A feature which operates without specific conditions.

E.g. All languages have pronouns for at least first and second person.

Factors in Explaining Universals

Study into typological classification is still reasonably new, and hence given how important universals are to understanding the brain and the principles that drive all communication, we try to be cautious about making assumptions about universals. Using logical reasoning to explain social and cognitive effects of universals rather than empirical proof cannot be correctness ensured.

Often it is the perception distinctiveness that determines whether a feature is universal; it makes sense for the core features of every language to be those that allow for the most clarity and distinctness for understanding.

Sometimes phonological reasons play a part in determining why some feature is a universal. For instance the minimal vowel system in any language is [i], [a], [u]. This makes sense as the three are the furthest apart and hence allow for the greatest distinction between sounds; increasing ease of clarity.

Similarly morphological reasons can be important; the differences between Old English “heo” (she) “hi” (he) and “hie” (they) were not large enough to provide a guaranteed distinction. Hence the introduction of the current forms.

Syntactic patterns can be explained with reference to the brain processing of sentence structure.

Genetic classification deals with sorting languages into family branches; explaining the similarities between languages that are too numerous to be caused purely areally (by borrowing).
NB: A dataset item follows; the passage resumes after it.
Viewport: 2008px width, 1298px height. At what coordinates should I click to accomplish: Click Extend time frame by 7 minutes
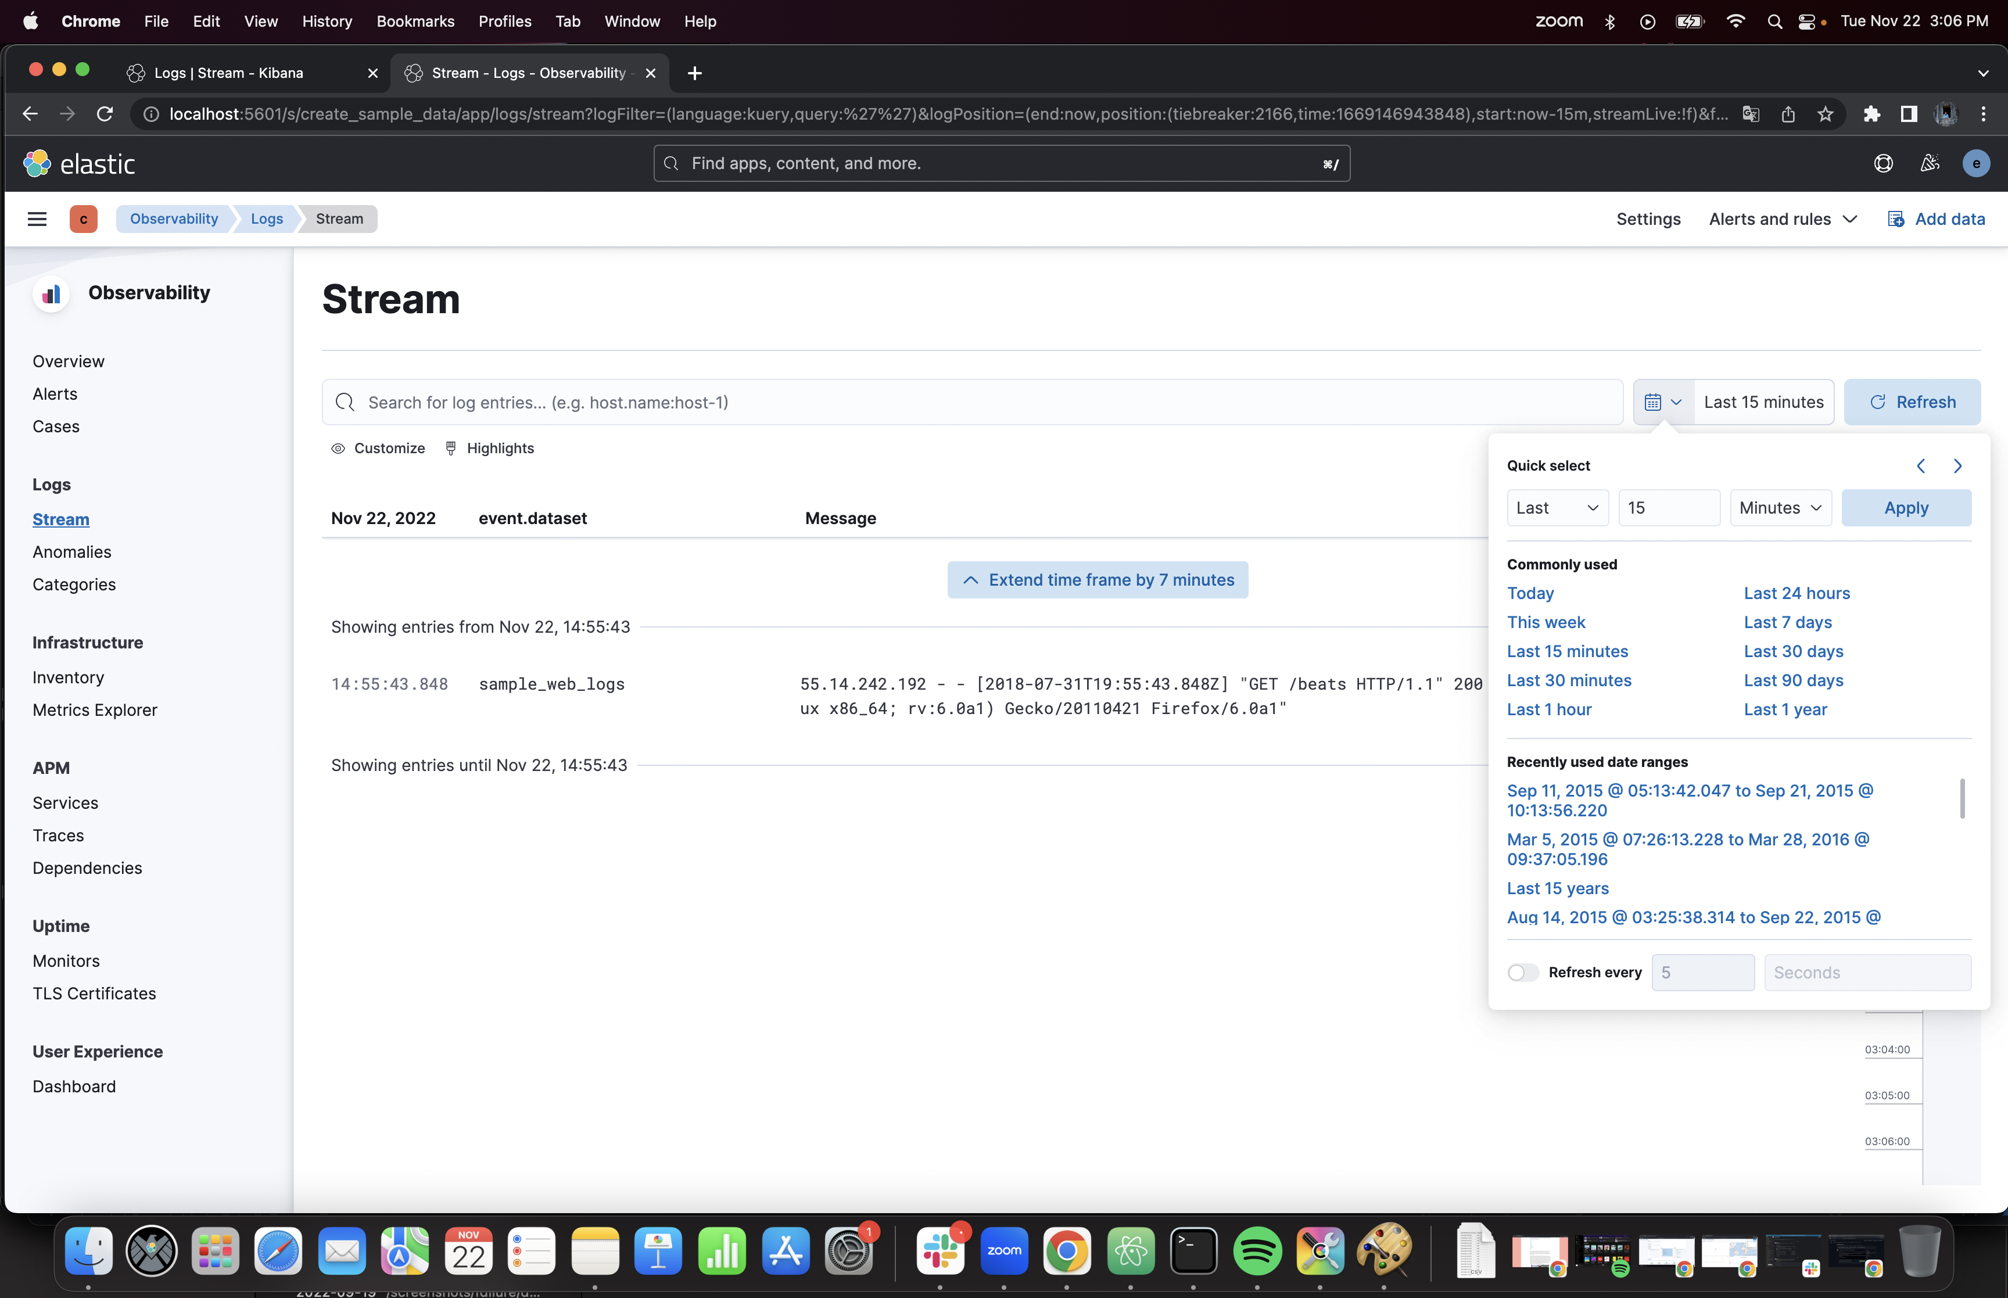pos(1097,580)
There are a number of problems with this type of classification:

Lack of Data

  • We don't have data available for every language, and those we do it is not always much
  • Some languages (or dialects within languages) differ in their written forms but not in their linguistic features

Ensuring the link is Genetic

  • Defining the cause of something as genetic rather than areal can be quite murky. As can agreeing on the number of cognates required to classify it as a relation.
  • Separating out coincidental similarities caused by the pure probability of duplicates within a limited sound and structure system. Hence when sorting out languages that are similar we have to take whether they are completely unconnected into account.

Finding Obscured Links

  • Languages evolve over time, meaning two once quite closely connected languages (e.g. Russian and Old English both came from Indo-European roots) can appear quite distinct (e.g. Russian and Present Day English)
  • Sound changes and cognate dropping (words disappearing from the language) can make it quite difficult to find the similarities between languages.

Tracking Language Evolution Without Data

Robert Dixon proposed a method of tracing the 100,000 years of language development that we cannot recreate. He followed the lines of Steven J Gould's Punctuated Equilibrium evolutionary model.
The idea was that from a starting point we can suggest that in periods of peace the changes would have been areal; lots of borrowing and diffusion between languages. In active periods of change (religious, political, disease, war, natural disaster etc) then languages would have split as communities moved around, leading to creation of new language families.